Ten artysta i pedagog z Krakowa
wszystkich swoich uczniów uczył rysować,
dla artysty szkicownik
jest zawsze nieodzowny,
trza swój talent nieustannie piłować!
(ebs, limeryk urodzinowy artysty 4.6.1939)
Czy wiedzieliście, że gdyby kilku adeptom sztuk plastycznych zlecić namalowanie czy narysowanie jakiegoś tematu (aktu, rzeźby, przedmiotu...) w duchu ortodoksyjnie akademickiej zgodności z obiektem i sumiennego dopracowania szczegółów, to właśnie w tych kilku wydawać by się mogło nie do odróżnienia pracach uważny belfer rozpozna indywidualną kreskę każdego z uczniów i prawie bez pudła potrafi wskazać, który za który rysunek odpowiada?
Zbylut Grzywacz, nie tylko wybitny artysta malarz i arcymistrz rysunku, ale także belfer z najprawdziwszego zdarzenia zrobił takie spostrzeżenie:
Nic tak dobrze nie pokazuje różnic między ludźmi, jak łączące ich podobieństwa. To jest też nauka dla malarza, bo podobnie rzecz się ma z obrazami. Im bliższe sobie kolory, tym bardziej widać między nimi różnice - na przykład w temperaturze czy walorze. Niewielka odmienność staje się dopiero naprawdę widoczna. Kiedyś w Akademii - która od wielu lat stawia na spontaniczność, oryginalność i niepowtarzalność studenta, a wszystkie zadania traktuje jako ograniczenie wolności oraz zagrożenie akademizmem - przeprowadziłem następujący eksperyment: każdy student w mojej pracowni miał w ciągu trzech tygodni narysować możliwie najdokładniej i maksymalnie obiektywnie, z całą dotychczas zdobytą wiedzą, akademickie studium aktu. I wydawałoby się, że te rysunki będą identyczne. Otóż nigdy wcześniej tak dobrze nie miałem okazji zobaczyć, który rysunek jest czyjego autorstwa. Chociaż zawężenie oczekiwań i wyciśnięcie z każdego maksimum wysiłku mogło doprowadzić do czegoś bardzo podobnego. Potwierdziło się jednak, że indywidualność ujawnia się właśnie w tych bardzo nieraz delikatnych odchyleniach od pewnej unifikacji wartości, na przykład jednego motywu.

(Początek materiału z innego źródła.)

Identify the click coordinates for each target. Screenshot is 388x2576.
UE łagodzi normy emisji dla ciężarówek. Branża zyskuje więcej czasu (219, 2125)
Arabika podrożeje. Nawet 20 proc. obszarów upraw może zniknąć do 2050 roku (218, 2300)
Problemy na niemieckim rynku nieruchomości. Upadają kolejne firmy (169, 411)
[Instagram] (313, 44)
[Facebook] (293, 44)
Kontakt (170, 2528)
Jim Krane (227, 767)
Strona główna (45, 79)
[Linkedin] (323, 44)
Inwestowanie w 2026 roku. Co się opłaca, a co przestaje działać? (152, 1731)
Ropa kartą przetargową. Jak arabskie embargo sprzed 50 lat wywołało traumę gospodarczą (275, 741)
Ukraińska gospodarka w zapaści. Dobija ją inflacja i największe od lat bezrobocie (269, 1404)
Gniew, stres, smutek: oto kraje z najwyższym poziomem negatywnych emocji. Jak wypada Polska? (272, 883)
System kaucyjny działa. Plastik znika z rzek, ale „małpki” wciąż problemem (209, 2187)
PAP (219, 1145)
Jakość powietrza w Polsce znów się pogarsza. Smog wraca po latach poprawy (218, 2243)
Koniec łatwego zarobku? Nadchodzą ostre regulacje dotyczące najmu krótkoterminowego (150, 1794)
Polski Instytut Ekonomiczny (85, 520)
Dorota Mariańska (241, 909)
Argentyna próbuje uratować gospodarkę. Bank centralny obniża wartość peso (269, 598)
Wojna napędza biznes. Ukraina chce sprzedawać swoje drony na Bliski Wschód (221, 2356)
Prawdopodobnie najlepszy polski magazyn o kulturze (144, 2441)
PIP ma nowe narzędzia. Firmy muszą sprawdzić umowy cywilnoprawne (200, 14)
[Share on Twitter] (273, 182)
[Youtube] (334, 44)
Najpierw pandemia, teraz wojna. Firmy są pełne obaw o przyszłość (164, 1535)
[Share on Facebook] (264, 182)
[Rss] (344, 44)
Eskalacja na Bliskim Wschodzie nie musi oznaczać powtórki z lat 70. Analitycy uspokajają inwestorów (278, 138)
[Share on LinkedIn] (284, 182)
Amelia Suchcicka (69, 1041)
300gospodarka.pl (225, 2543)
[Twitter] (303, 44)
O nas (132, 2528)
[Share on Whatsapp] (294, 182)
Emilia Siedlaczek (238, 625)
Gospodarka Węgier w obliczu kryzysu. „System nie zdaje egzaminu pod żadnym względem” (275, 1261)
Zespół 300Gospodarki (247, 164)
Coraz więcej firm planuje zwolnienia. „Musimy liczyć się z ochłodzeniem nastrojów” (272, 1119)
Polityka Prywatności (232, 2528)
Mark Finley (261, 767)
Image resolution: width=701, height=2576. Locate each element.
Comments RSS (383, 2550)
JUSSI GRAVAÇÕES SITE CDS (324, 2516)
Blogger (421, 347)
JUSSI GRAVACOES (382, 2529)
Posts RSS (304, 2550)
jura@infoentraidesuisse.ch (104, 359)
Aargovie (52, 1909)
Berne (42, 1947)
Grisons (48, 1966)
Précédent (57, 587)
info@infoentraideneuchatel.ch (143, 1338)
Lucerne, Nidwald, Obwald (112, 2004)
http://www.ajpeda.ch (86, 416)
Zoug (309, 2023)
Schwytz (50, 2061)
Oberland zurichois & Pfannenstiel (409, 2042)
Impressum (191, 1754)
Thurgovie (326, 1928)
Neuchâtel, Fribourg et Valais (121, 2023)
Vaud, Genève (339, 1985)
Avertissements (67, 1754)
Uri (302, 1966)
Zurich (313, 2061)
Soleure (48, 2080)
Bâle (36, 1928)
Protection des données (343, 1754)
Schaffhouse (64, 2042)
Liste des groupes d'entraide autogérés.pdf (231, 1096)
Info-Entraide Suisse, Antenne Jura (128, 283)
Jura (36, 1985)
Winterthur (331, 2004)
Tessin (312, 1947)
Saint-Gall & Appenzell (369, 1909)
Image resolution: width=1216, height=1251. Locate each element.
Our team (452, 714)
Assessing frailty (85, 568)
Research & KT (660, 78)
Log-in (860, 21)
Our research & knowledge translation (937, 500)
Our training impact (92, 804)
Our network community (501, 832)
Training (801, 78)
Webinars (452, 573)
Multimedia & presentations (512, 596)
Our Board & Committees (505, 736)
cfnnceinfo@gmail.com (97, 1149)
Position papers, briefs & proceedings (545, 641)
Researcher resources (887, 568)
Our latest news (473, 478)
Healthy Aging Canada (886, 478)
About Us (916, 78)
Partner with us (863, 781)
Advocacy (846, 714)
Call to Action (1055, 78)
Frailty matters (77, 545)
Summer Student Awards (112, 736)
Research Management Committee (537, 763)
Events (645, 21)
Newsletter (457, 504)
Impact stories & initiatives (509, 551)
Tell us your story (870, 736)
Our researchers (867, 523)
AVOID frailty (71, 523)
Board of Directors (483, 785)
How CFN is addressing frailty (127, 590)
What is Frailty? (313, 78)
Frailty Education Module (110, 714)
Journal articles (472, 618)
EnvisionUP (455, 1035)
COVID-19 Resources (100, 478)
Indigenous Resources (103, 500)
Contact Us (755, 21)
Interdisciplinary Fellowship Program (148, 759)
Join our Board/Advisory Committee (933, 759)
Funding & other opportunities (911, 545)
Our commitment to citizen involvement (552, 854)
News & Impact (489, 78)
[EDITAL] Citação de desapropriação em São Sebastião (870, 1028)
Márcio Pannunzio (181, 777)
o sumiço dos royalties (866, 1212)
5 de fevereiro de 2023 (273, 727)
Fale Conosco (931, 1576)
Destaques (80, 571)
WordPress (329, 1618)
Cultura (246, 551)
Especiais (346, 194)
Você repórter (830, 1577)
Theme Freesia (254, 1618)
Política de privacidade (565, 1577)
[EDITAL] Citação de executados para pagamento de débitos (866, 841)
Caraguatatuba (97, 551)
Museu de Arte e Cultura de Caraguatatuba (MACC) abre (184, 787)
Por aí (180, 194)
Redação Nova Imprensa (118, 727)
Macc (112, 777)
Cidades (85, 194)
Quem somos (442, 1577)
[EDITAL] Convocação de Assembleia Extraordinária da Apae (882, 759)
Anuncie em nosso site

W zebranych w jednym tomie "esejach i wykładach o sztuce oraz tekstach o dydaktyce artystycznej", jak informuje podtytuł, i wydanych pod wspólnym tytułem "O rysowaniu. Widzieć. Wiedzieć. Wyrażać" 14 lat po śmierci artysty i nauczyciela tych, których celem, aspiracją, marzeniem, przeznaczeniem było artystą zostać, widać, jaki ogrom wiedzy potrzebny jest, by człowieka z plastycznym talentem wykształcić na tyle, by mógł swój talent autonomicznie wyrazić, by "widział, wiedział i wyrażał" i ze studenta sam stawał się mistrzem.
Talent, to nie tylko to, co się ma niejako z "boskiego nadania", to coś, co podlega nieustającej obróbce, nauce, ćwiczeniu, dbaniu o rozwój... Talent - ta z rzadka rozbłyskająca "iskra boża", - to w ogóle skomplikowana sprawa. W starożytnej Grecji była to waga srebra. Ale też ciężar. Kto - w przenośni - dostawał talent(y) do kołyski, ten był obdarowany awansem i to wydaje się na pierwszy rzut oka niesprawiedliwe. Tylko że bogowie rozdzielali sprawiedliwie, komu dawali talent, temu, jak wierzono, nie dawali szczęścia.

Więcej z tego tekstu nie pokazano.